Я открыл рот, чтобы ответить, но она уже отвернулась и пошла к каталке с женщиной из аварии. Я смотрел ей вслед и чувствовал странное беспокойство — смесь раздражения и заинтересованности. Она за пять минут увидела то, что я прятал от всех. Даже от себя.
Я запомнил её. Вера.
Женщину из аварии спасли. Операция длилась четыре часа. Я ждал в коридоре, сидя на жёстком пластиковом стуле, и слушал больницу. Она дышала вокруг меня, как огромный зверь: скрипела каталками, пищала приборами, шептала голосами врачей. В три часа ночи в коридоре стало тихо. И в этой тишине я услышал шаги. Мягкие, почти кошачьи.
Вера села рядом. В руках у неё был бумажный стаканчик с кофе.
— Держи. Выглядишь как труп.
Я взял кофе. Он был горячим, обжигал пальцы сквозь тонкий картон. Пахло растворимым порошком и одиночеством.
— Зачем тебе это? — спросила она без всякого перехода.
— Проект.
— Проект, — она снова усмехнулась, но на этот раз в усмешке было меньше яда. — Я тут пять лет работаю. Видела всяких. Студентов-медиков, которые падают в обморок при виде крови. Санитаров, которые крадут лекарства. Родственников, которые надеются до последнего. Хирургов, которые специально зашивают салфетки внутри. И знаешь, что я поняла?
— Что?
— Никто сюда не приходит просто так. Всех что-то толкает. Деньги. Вина. Долг. Или другое. Тёмное. Что-то, о чём не говорят вслух.
Она повернулась ко мне. Её серые глаза смотрели прямо в душу, и я почувствовал себя голым. Как будто она видела все мои снимки, все мои мысли, всё то, что я прятал за словом «проект».
— У тебя это есть. Тёмное. Я вижу такие вещи. Это профессиональное.
— И что же ты видишь?
— Вижу человека, который носит камеру как щит. Который смотрит на чужую боль, чтобы не чувствовать свою. Который приходит сюда не ради выставки. А ради чего-то ещё. Чего-то, о чём он сам пока не знает.
Повисла пауза. Где-то за стеной запищал кардиомонитор — ровно, спокойно. Жизнь продолжалась.
— Ты не ошибаешься, — сказал я. — Но и не права.
— В чём?
— Я знаю, зачем я здесь. Просто не готов это сказать вслух.

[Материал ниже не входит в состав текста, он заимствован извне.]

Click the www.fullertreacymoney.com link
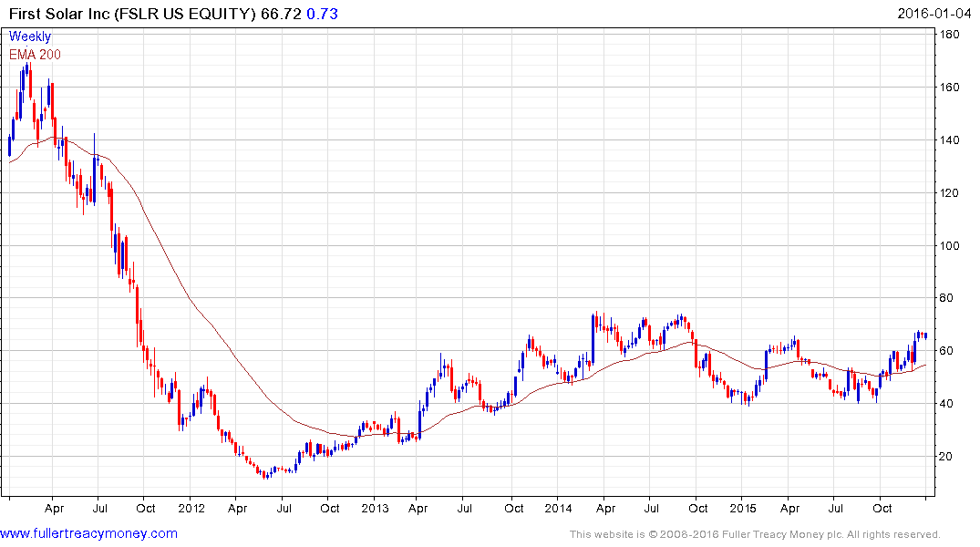Viewport: 980px width, 547px height. pyautogui.click(x=88, y=533)
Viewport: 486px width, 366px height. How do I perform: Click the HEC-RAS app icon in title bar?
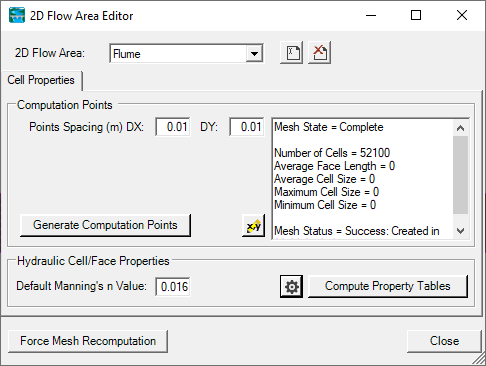click(17, 15)
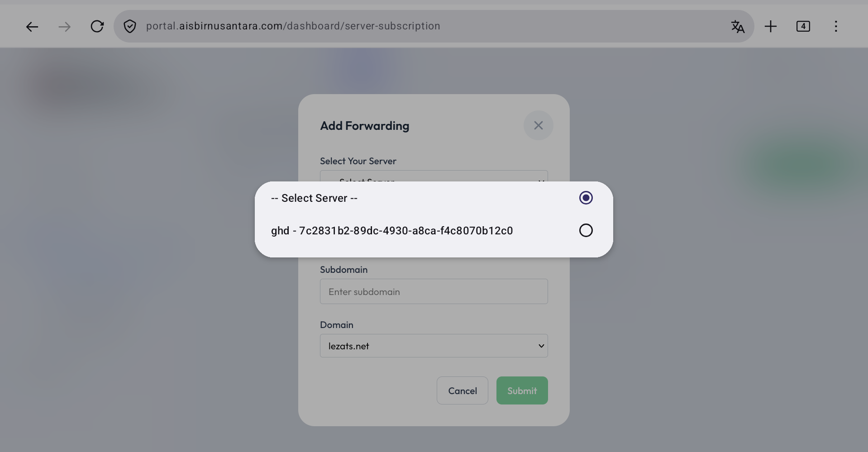Select the radio button for ghd server
This screenshot has height=452, width=868.
pos(586,231)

Она кивнула. Не стала допрашивать. Просто встала, сунула сигарету за ухо и пошла к ординаторской.
— Приходи ещё, — бросила она через плечо. — Тут всегда есть что снимать. И если захочешь — покажи потом. Мне интересно.
— Что именно?
— То, что ты видишь. То, чего не видит никто.
Она ушла. Я остался сидеть в пустом коридоре, сжимая остывший кофе, и впервые за долгое время почувствовал себя понятым.
И это пугало меня больше, чем собственная одержимость.
Глава 4. Галерея
Три недели пролетели как в лихорадке.
Я стал частью больничного пейзажа — привычной тенью, которая скользит по коридорам, не привлекая внимания. Вахтёрша больше не спрашивала пропуск, только кивала, не поднимая головы от кроссворда. Санитарка тётя Зина, приносившая мне чай, смотрела с жалостью и подкладывала лишний кусок сахара. Даже охранник Коля, бывший мент, уволенный за пьянство, перестал проверять мою сумку — просто махал рукой: проходи, мол, художник.